Figure 4. DMiro^{S182A,S324A,T325A} or Loss of PINK1 Increases Mitochondrial Movement.

(A) Representative red/green overlay of two time-lapse images (Δ = 20 s) of accumulative JC1 staining in mitochondria at NMJs of muscle 6/7 hemisegment A3 of third instar larvae. Lower panels extract pixels that are present in only one image. (B) Quantification of the area of non-overlapping pixels between the two overlay images as shown in (A) divided by the total area of JC1 staining in each overlay image. n = 6–11 larvae. (C) Mitochondrial movement labeled by mito-GFP driven by CCAP-GAL4 in representative axons passing segment A3. The first frame of each live-imaging series is shown above a kymograph generated from the movie. The x axis of each is mitochondrial position and the y axis corresponds to time (moving from top to bottom). Vertical white lines represent stationary mitochondria and diagonal lines are moving mitochondria. (D) From kymographs as in (C), the percent of time each mitochondrion in motion was determined and averaged. n = 87–206 mitochondria from 8–12 axons and 5 animals. Scale bars: (A) 5 μm; (C) 10 μm. PINK1^null: PINK⁵/Y. PE704: precise excision control males for PINK1 null. PINK1^null_PINK1: PINK⁵/Y;+;da-GAL4_UAS-PINK1 (males of a rescue control for PINK1 null).

Figure 5. DMiro^{S182A,S324A,T325A} or Loss of PINK1 Causes Synaptic Overgrowth and DA Neurodegeneration.

(A) NMJ boutons visualized by anti-HRP at muscle 4 hemisegment A2 of third instar larvae. (B) Quantification of the type Ib bouton number normalized to the muscle size at muscle 4 hemisegment A2 shown in (A), or at muscle 6/7 hemisegment A2. n = 11–16 larvae. (C) The PPL1 clusters of DA neurons visualized by anti-TH in adult brains 15 days after eclosion. (D) Quantification of the number of DA neurons in one PPL1 or PPL2 cluster per brain of adult flies of 15 days after eclosion shown in (C), or of 5 days after eclosion. n = 10–18 brains. Scale bars: (A) 50 μm; (C) 5 μm.

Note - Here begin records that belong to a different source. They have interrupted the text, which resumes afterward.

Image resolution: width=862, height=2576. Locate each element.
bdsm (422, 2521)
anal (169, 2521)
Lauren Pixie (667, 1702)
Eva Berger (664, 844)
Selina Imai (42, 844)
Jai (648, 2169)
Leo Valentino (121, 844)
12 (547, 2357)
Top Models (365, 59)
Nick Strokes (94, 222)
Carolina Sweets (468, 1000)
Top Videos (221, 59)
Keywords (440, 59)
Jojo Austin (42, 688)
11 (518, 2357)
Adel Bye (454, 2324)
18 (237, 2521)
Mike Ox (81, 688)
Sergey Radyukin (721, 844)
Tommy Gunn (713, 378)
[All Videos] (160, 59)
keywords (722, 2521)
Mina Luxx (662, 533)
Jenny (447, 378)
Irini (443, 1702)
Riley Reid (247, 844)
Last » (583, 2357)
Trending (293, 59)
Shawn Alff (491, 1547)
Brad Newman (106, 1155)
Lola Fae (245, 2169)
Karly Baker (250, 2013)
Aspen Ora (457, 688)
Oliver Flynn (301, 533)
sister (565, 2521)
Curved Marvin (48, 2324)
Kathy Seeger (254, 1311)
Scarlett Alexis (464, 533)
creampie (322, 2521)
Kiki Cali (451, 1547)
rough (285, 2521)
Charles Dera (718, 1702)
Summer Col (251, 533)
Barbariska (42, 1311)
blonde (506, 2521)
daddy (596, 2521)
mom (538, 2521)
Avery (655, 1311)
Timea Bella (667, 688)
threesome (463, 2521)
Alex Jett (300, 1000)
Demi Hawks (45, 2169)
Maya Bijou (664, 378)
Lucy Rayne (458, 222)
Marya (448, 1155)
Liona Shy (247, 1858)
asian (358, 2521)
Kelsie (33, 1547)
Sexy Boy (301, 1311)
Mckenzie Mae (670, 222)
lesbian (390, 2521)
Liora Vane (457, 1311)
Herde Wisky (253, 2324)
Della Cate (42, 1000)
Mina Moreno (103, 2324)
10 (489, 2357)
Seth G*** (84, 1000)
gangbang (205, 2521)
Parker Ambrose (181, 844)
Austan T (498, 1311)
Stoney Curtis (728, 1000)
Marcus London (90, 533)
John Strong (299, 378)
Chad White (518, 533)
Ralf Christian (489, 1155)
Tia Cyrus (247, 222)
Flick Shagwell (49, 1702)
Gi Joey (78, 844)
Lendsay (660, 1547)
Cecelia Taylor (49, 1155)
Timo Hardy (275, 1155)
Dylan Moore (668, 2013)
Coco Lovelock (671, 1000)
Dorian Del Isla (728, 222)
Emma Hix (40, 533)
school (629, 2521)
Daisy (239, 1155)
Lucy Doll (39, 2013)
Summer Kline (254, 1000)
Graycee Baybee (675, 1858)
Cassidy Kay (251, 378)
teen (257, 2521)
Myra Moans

Figure 6. Ser182, Ser324, and Thr325 of DMiro Do Not Mediate Locomotor and Flight Abilities in Larvae and Adult Flies.

Crawling ability (A), and idling time in 30 sec (B), of third instar larvae with different genotypes were quantified. n = 21–44. Climbing (C), jumping (D), and flying (E) abilities of adult flies 15 days after eclosion were quantified. n = 22–119.

Figure 7. DMiro^{S182A,S324A,T325A} Does Not Cause Muscle Degeneration or Swollen Mitochondria.

(A) Light microscopic images of thick sections show indirect flight muscles, and (B) TEM images of thin sections show mitochondria inside muscle cells, performed on thoraces of adult flies as indicated 5 days after eclosion. (C) Schematic representation of the regulatory mechanisms by which PINK1 and Miro control cellular functions. Blue boxes in Miro indicate GTPase domains and green boxes are EF-hands. Scale bars: (A) 10 μm; (B) 0.5 μm.